Swedish prince (1852–54)

Prince Carl Oscar of Sweden, Duke of Södermanland (Carl Oscar Vilhelm Frederik; 14 December 1852 - 13 March 1854) was a prince of Sweden and Norway.

==Early life and ancestry==

Coat of arms of Prince Carl Oscar of Sweden

Born in the Stockholm Palace, Carl Oscar Vilhelm Frederick was the only son and younger child in the marriage of Crown Prince Charles (later King Charles XV and IV) of the United Kingdoms of Sweden and Norway (1826–1872) and his wife, Princess Louise of the Netherlands (1828–1871). By birth, he was member of the House of Bernadotte, Swedish royal family of French ancestry. He had one elder sibling, Princess Louise of Sweden who would become Queen consort of Denmark.
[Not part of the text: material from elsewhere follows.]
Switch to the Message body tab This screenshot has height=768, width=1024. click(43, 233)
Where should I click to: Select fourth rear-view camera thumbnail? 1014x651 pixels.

During his short life, Carl Oskar was second in line to the throne of Sweden and Norway, after his father, and was also Duke of Södermanland. As a result of his early death and his father's lack of legitimate male heirs, his uncle, Prince Oscar Fredrik eventually inherited the throne of Sweden and Norway as King Oscar II.

==Death==
In February 1854 the young prince suffered from measles and was prescribed a cold bath. He died shortly after of pneumonia, in Stockholm palace, at the age of just 15 months on 13 March 1854. He is interred in a royal vault of the Riddarholmen Church in Stockholm, Sweden.

==Source==
- Demitz, Jacob Truedson (2020). "Centuries of Selfies: Portraits commissioned by Swedish kings and queens"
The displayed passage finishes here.